Moreover, according to the agency, 183 school districts and charter schools are not fully in compliance with a law passed in 2007 that requires new applicants for school jobs to pass a criminal background check and provide fingerprints, and requires the Department of Public Safety to notify a school when a teacher or employee is arrested on criminal charges. All of this data is readily available on a state government website, which also offers figures on investigations by the State Board for Educator Certification. The report for the second quarter of fiscal year 2010, the most recent available, shows 400 opened investigations—of which over half involved allegations of sexual misconduct, violence, sexual harassment or inappropriate relationships with a student or minor, and more than a quarter resulted in a sanction or denial of a certificate to a new teacher.

This unsettling terrain has been covered in the past. Back in 2008, Austin’s KVUE reported that within the Austin Independent School District alone, 637 employees had criminal records, with 36 having faced felony charges. That same year WFAA in Dallas-Fort Worth reported a similar story about the Dallas Independent School District; according to a local blog, the station reported that 1,300 employees—fully 13 percent—had criminal histories of one sort or another, and twenty had disqualifying histories. But the TV stations appear not to have checked their own archives. We found no mention this pertinent information in recent coverage of the assorted guns-in-schools proposals.

What other bits of context have generally gone missing? A closer look at public opinion, for one thing. It’s widely known that guns are a part of life in Texas: though the state’s 26 million people reside mostly in its sprawling cities, rural tradition still runs deep, and last year the Texas Department of Public Safety issued 149,105 concealed carry licenses. (Full disclosure: We both keep guns at home.) But the aforementioned January poll by Public Policy Polling found that Texans actually favor a ban on assault weapons, 49 to 41 percent. It’s a single survey, to be sure, but that’s a striking finding that warrants a closer look. But only a Houston Chronicle blog post and the alternative weekly, The Dallas Observer, have noted the poll findings, according to a recent Google search.

The coverage has also tended to ignore political motives among, well, politicians. It’s common knowledge that Attorney General Greg Abbott is interested in the governor’s mansion; he produced an advertising campaign last month that ran on media web sites in Manhattan and Albany and urged New York gun owners to move to Texas. The San Antonio Express-News didn’t mention Abbott’s ambitions in its initial coverage of his ads, though the paper did in a later article. The Austin American-Statesman noted the ads were paid for by Abbott’s campaign, but seemed to accept that they were aimed at New York lawmakers, not Texas primary voters.

Recent press coverage—like state legislators—hasn’t really examined gun violence in Texas, either. In 2011, Texas had 2.9 gun murders per 100,000 residents, according to The Guardian.

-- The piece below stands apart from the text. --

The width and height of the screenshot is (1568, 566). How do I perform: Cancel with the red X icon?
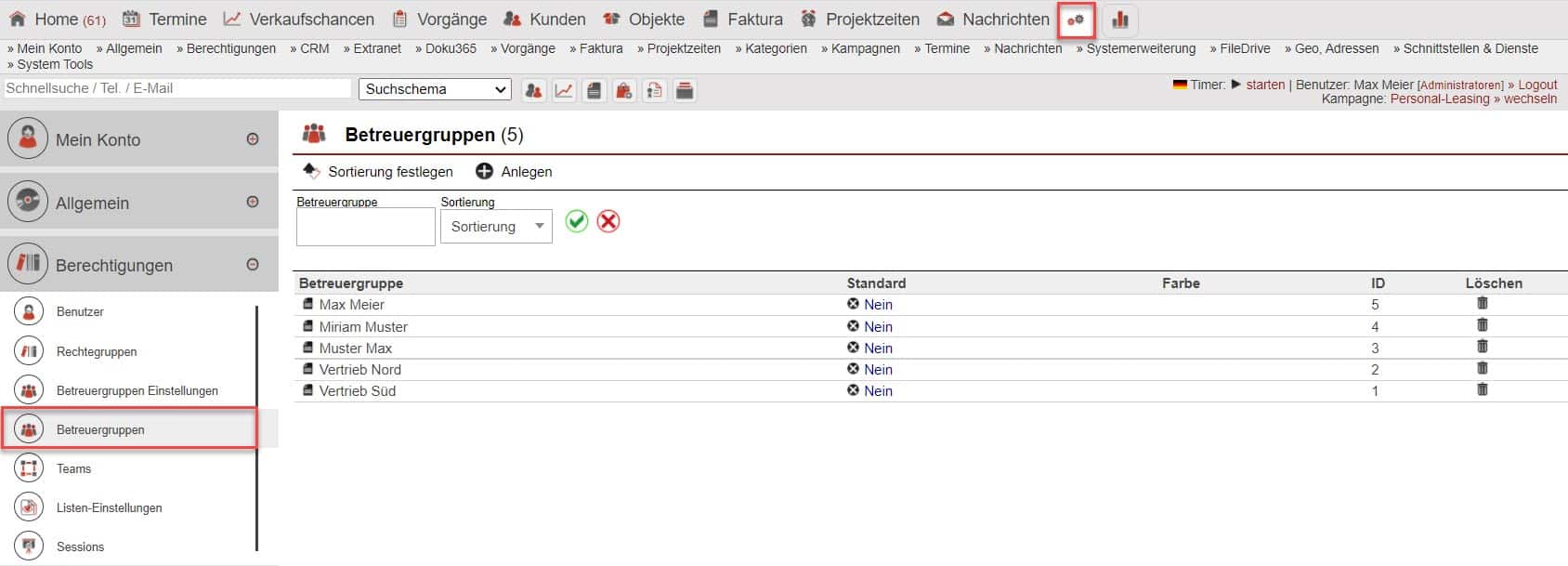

That’s lower than, say, New York’s gun murder rate, but assaults and robberies using a gun here are more than double the rate in New York, which has far stricter gun control, and even higher than California’s rate. There are more gun-related murders, assaults and robberies in Texas than the national average, too, according the UK-based Guardian. Oddly, these statistics have not made it into coverage of the gun debate here.

Richard Parker is CJR's Texas correspondent. A regular contributor to the Op-Ed section of The New York Times, his columns on national and international affairs are syndicated by McClatchy-Tribune. He has also twice been appointed the visiting professional in journalism at the University of Texas at Austin. Follow him on Twitter @Richard85Parker.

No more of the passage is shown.